Cohere develops large language models that power chatbots and other applications, and was last valued at US$2.2-billion in June, 2023, when it raised US$270-million from Montreal’s iNovia Capital, Nvidia Corp. and Oracle Corp.

The company’s revenue has been minimal, to date. The Information reported Cohere, which is seeking to raise at least US$500-million, is bringing in only US$1.8-million per month. The potential funding from the pension manager would value Cohere at more than 200 times revenue. AI startups had substantially higher valuations than non-AI companies raising money in 2023, according to CB Insights.

Cohere is projecting US$300-million in annualized revenue by the end of the year, Reuters has previously reported.

Cohere and PSP Investments declined to comment.

PSP Investments has backed several Canadian venture capital firms, including Radical Ventures, an early Cohere funder. An investment in Cohere would represent PSP Investments’s second large-scale direct bet on an emerging tech company in Canada. The first has not fared well.

PSP Investments has sunk more than US$120-million in equity and committed another US$50-million in loans, of which US$30-million has been drawn, into Burnaby, B.C.-based D-Wave Quantum Inc., creator of the first commercially available quantum computer.

The quantum industry is in its early stages and many companies such as IBM and Google Inc. are developing quantum computers that, if successful, would provide fuller functionality than D-Wave’s machines.

D-Wave has repeatedly failed to meet its revenue forecasts since going public in 2022. It recently announced steps to boost revenue, underscoring the challenges of translating breakthrough science into a commercially viable business.

The company announced on Thursday it earned US$8.8-million in revenue in 2023, up 22.1 per cent compared to the previous year. That’s well below the company’s own projected range issued last fall of US$10-million to US$11.5-million, which itself was reduced from an earlier forecast.

D-Wave’s net loss of US$82.7-million for the year dwarfed its revenues.
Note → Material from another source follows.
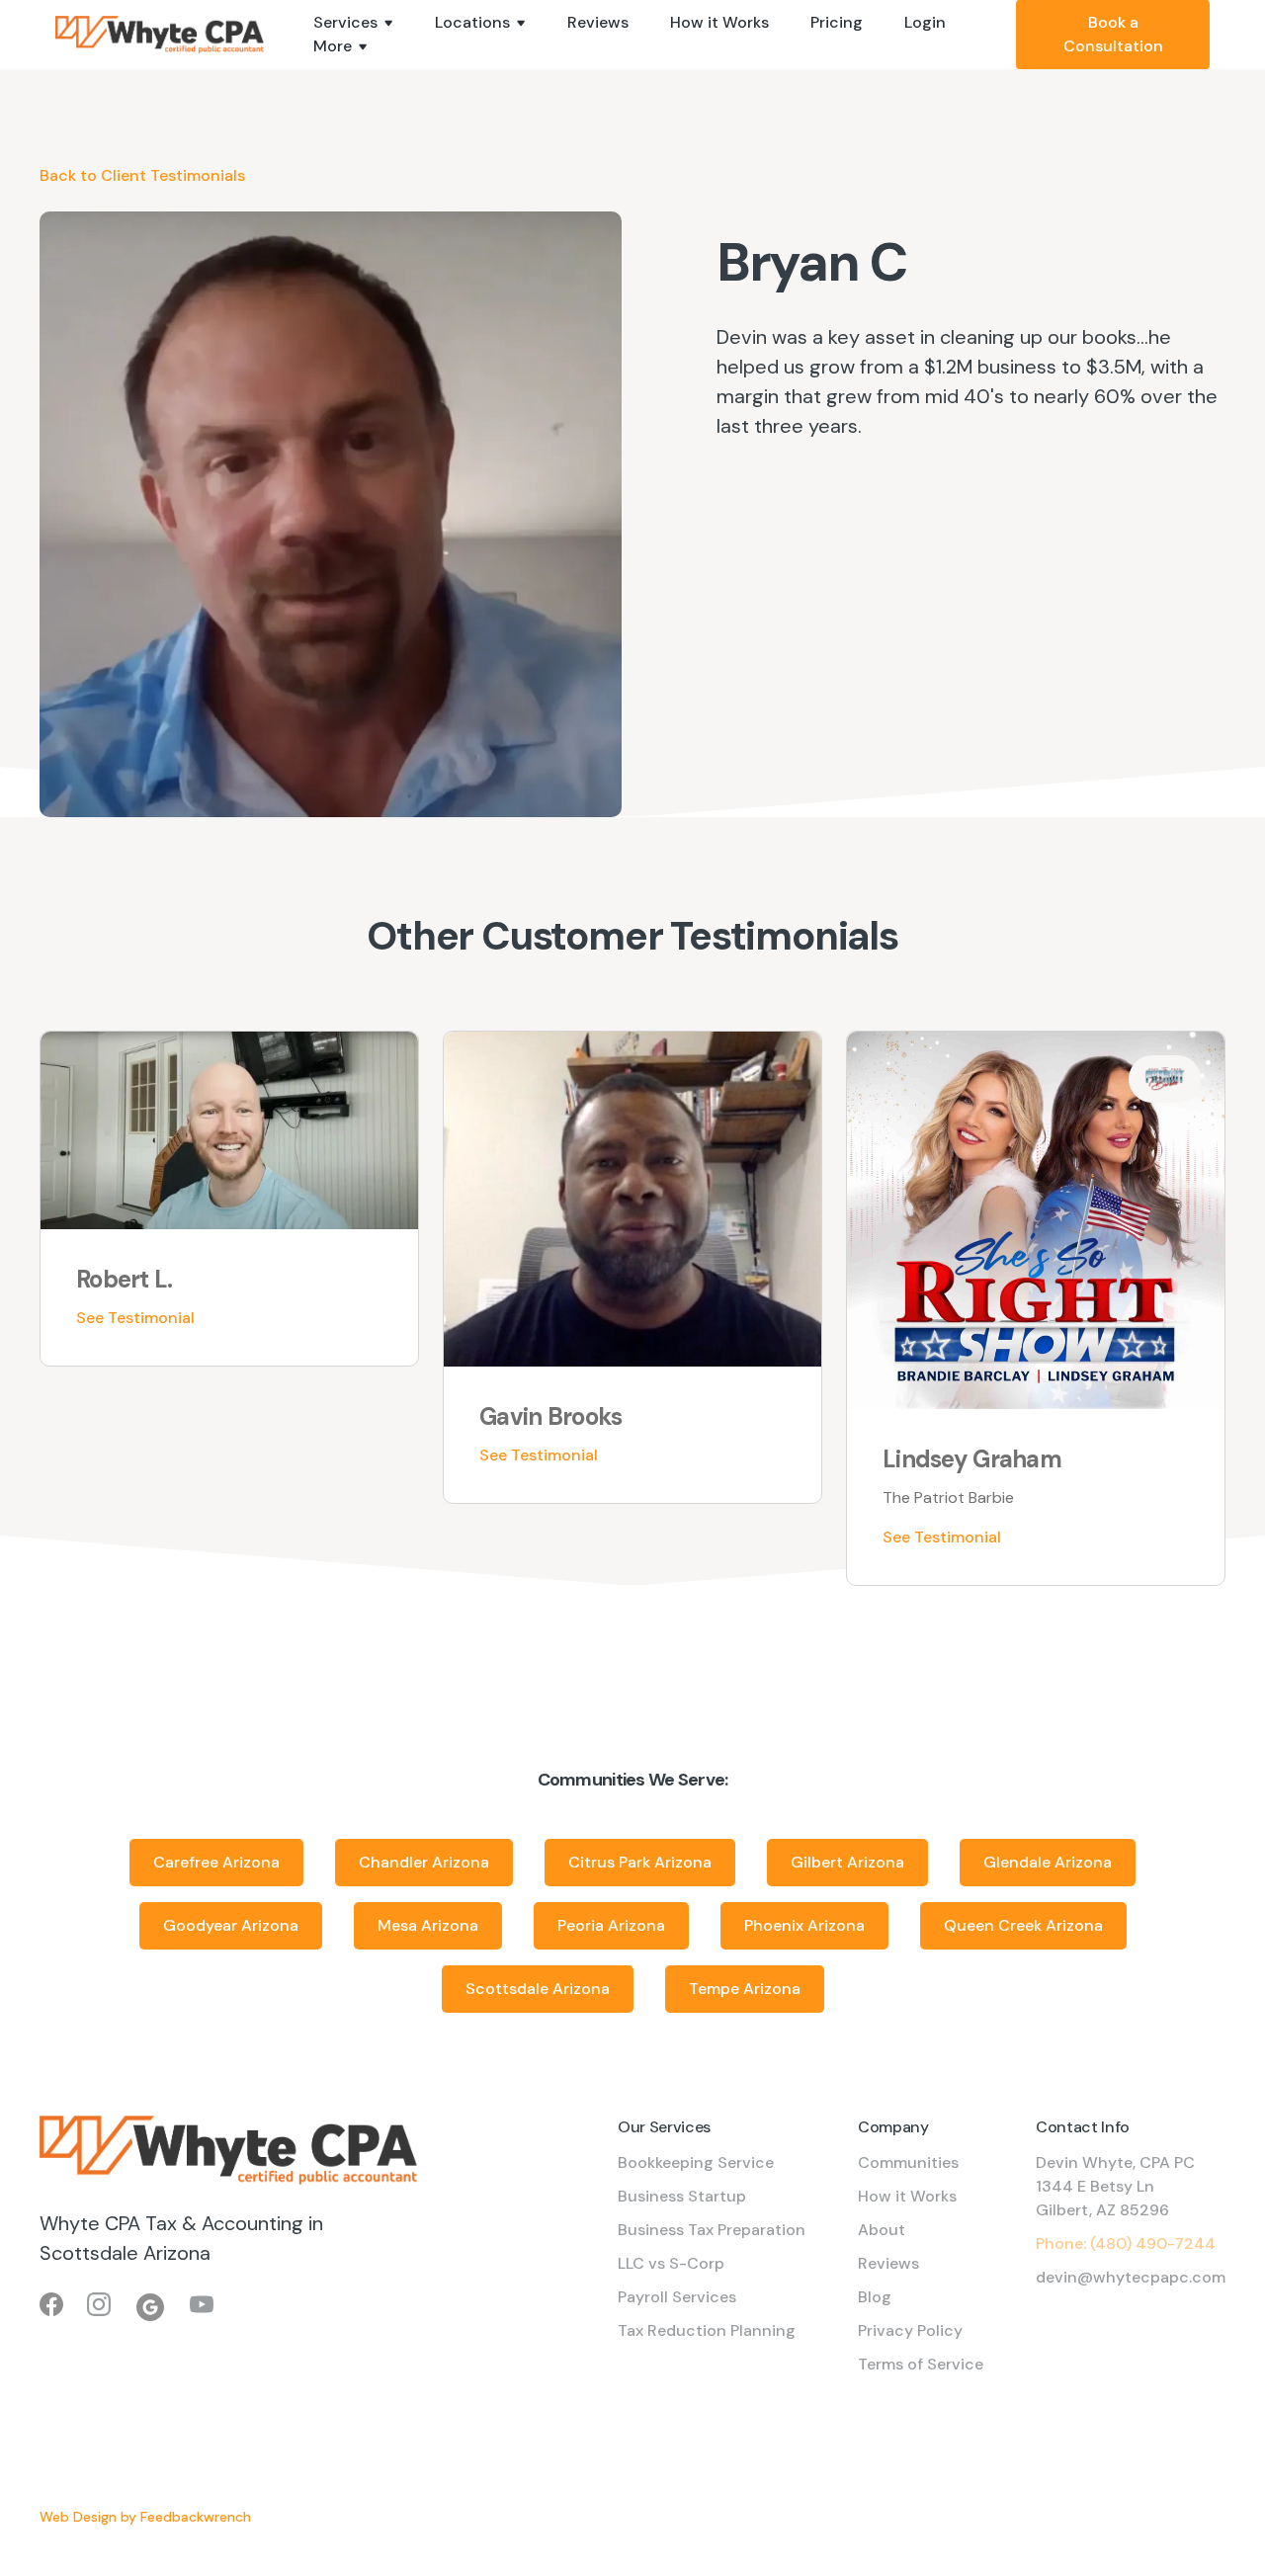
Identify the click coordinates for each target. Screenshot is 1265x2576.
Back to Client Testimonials (142, 175)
The company had US$41.3-million in cash, US$20-million in remaining capacity under its PSP loan and US$82.1-million in available financing through an equity line of credit as of Dec. 31.

As for Cohere, the company is differentiating itself from OpenAI and others by eschewing consumer-facing and general-purpose applications such as chatbots and image generators to focus more narrowly on enterprise users. Customers include writing assistant HyperWrite and customer service platform LivePerson.

Cohere is also betting that its expertise in retrieval-augmented generation – which can extract information from a company’s propriety documents – will give it an advantage. Generative AI applications are not entirely reliable and prone to making up information. Cohere has said the process can reduce inaccuracies, allowing businesses to deploy AI with more confidence.